▶ **Exercise**
Transcribe the lines between the line holding "Screen dimensions: 1568x783" and the line holding "pos(182,885)", inclusive, with no changes.

(Records for locating described items)
□ □ □ □

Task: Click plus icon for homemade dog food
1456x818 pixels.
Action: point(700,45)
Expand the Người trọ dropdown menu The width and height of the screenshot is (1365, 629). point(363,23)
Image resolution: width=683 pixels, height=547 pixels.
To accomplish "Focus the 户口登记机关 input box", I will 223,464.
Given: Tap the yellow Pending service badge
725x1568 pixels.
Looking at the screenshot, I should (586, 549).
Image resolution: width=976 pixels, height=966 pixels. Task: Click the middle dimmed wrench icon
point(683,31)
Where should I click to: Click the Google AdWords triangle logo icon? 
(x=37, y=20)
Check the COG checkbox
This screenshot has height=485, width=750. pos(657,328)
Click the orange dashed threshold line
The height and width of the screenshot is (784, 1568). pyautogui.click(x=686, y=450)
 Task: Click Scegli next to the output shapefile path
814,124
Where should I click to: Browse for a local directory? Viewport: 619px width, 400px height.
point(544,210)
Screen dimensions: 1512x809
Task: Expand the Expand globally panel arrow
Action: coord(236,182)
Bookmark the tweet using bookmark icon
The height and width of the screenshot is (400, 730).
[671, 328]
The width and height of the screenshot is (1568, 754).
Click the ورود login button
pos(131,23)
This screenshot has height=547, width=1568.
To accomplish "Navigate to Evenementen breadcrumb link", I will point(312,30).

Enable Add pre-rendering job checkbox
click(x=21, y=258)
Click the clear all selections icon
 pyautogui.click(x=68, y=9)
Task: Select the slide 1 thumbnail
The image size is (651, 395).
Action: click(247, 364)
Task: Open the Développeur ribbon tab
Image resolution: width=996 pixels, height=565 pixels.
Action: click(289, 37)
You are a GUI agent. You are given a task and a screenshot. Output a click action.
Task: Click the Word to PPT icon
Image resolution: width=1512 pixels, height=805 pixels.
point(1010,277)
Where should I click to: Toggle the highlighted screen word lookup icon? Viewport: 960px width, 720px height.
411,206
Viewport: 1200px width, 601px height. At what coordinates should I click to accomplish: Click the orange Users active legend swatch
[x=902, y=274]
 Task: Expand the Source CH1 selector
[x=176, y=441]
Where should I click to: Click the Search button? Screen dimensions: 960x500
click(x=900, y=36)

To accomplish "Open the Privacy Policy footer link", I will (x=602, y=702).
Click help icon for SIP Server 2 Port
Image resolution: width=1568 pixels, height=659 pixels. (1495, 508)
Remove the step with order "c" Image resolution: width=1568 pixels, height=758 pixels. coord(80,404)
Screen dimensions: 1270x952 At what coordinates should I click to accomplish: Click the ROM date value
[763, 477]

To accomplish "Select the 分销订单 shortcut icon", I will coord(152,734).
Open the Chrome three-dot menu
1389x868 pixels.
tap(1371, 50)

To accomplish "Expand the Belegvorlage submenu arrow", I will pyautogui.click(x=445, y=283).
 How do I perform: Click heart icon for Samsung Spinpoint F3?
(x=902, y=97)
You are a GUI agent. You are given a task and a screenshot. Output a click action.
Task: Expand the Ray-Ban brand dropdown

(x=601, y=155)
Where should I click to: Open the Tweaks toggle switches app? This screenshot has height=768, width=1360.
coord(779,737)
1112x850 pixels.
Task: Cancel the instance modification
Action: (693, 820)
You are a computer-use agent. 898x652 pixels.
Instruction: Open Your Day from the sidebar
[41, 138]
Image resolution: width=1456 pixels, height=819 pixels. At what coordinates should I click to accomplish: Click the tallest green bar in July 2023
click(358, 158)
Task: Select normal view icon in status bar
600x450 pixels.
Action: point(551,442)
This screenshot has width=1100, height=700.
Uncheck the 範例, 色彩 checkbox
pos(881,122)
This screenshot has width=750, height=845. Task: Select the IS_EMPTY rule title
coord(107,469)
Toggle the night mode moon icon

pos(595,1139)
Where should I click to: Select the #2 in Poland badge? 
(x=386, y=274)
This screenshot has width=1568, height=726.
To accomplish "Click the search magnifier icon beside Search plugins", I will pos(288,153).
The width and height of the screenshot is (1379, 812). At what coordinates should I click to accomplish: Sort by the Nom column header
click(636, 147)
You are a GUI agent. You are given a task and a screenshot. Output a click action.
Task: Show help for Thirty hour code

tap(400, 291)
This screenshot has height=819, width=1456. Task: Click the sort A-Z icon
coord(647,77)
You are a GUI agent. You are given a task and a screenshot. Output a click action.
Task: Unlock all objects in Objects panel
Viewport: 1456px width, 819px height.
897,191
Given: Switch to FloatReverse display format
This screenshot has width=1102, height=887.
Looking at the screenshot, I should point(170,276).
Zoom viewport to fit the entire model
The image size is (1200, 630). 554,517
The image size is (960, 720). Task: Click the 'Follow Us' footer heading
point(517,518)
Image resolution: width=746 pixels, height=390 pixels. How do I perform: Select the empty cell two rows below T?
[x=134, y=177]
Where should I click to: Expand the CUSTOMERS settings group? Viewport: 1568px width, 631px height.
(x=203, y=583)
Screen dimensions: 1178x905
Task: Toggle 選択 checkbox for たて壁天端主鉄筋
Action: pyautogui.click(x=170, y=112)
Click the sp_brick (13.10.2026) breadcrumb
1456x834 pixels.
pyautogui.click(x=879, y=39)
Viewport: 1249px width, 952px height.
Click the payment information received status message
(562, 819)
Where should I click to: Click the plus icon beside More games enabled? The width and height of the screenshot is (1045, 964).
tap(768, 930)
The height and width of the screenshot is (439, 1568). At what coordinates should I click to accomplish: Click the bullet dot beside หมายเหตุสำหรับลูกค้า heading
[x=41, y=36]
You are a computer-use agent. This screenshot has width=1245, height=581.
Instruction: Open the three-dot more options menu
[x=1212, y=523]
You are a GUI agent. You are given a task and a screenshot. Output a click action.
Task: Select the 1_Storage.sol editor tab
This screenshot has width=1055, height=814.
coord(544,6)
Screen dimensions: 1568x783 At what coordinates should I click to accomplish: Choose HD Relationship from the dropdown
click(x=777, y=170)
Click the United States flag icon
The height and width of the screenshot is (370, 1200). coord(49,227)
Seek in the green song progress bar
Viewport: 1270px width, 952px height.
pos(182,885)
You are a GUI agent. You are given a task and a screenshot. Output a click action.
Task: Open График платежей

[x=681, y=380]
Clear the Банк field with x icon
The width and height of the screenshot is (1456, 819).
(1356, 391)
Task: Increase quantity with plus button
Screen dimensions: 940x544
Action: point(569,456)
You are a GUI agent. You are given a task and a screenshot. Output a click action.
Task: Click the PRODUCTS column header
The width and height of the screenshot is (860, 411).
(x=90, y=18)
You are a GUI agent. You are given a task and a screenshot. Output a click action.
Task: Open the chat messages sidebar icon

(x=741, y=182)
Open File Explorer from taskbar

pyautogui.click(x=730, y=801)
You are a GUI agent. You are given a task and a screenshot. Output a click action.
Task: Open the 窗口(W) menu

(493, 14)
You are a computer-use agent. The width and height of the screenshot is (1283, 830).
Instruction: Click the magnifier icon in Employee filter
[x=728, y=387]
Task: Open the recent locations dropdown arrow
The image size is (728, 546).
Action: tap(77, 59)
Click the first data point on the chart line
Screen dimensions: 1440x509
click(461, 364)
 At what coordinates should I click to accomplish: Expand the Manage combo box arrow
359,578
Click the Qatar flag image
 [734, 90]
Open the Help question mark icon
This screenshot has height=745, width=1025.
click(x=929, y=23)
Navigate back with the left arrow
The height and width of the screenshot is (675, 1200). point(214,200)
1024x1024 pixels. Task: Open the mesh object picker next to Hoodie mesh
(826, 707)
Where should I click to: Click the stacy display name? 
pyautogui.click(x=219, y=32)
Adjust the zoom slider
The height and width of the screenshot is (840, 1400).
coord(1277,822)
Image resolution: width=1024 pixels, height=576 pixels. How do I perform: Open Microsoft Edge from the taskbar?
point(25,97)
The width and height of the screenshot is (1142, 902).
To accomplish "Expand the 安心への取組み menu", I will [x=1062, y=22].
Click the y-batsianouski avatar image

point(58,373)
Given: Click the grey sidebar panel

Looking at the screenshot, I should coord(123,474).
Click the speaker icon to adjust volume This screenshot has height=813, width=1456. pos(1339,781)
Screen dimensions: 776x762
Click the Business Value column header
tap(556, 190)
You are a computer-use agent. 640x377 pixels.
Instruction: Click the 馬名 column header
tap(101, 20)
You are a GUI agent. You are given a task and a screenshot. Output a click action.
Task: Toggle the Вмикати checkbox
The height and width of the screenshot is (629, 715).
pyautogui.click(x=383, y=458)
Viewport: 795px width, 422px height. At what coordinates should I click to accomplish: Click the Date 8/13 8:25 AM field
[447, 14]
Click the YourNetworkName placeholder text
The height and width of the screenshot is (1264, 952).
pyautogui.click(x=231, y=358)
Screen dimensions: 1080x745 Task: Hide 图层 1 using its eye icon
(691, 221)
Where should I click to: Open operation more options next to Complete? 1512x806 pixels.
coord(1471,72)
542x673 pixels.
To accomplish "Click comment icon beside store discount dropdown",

□ □ □ □

▶ **Exercise result**
Screen dimensions: 1568x783 At what coordinates should I click to accomplish: Choose HD Relationship from the dropdown
click(x=777, y=170)
Click the United States flag icon
The height and width of the screenshot is (370, 1200). coord(49,227)
Seek in the green song progress bar
Viewport: 1270px width, 952px height.
pos(182,885)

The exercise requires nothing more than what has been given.